冷徹御曹司と甘い夜を重ねたら、淫らに染め上げられました

あぁ、怒りに任せて手をあげちゃうなんて……最低だ。

私は学生時代テニス部で国体に出場したこともある。腕力には自信があるだけに、彼にとっては脳ミソがグラつくくらいさっきのビンタは相当痛かったはずだ。そこは素直に反省する。

私が無意識にやって来たのは非常階段だった。なんだかんだ言ってここはやっぱり落ち着く場所だ。

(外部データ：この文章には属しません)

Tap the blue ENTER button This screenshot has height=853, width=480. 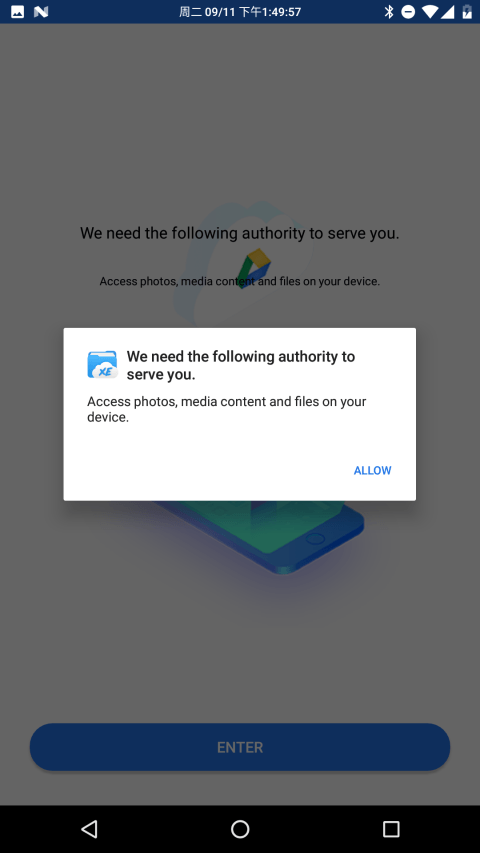click(239, 747)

湿気を含んだ生ぬるい風が頬を撫で、なにか叫んでやろうかと思ったけれど、そんな気力もなく肩を落とす。ぼーっとなにも考えずに新宿の夜景を眺めていると、ふっと煙草の香りが鼻を掠めた。

「よう、ご機嫌斜めって感じだな」

暗がりから現れたのは……やっぱり安西部長だった。

煙草の香りがしたとき、そんな気がしたから特に驚かなかった。

「どうした?」

珍しく優しい声音だったから、私はついぽろっと先ほどのことを口にしてしまった。安西部長は時折鼻で小さく笑いながら、私の長い愚痴に耳を傾けてくれた。

「……それで、彼のことビンタしちゃったんです」

そう言うと、安西部長は「ふぅん」と鼻先で相槌を打った。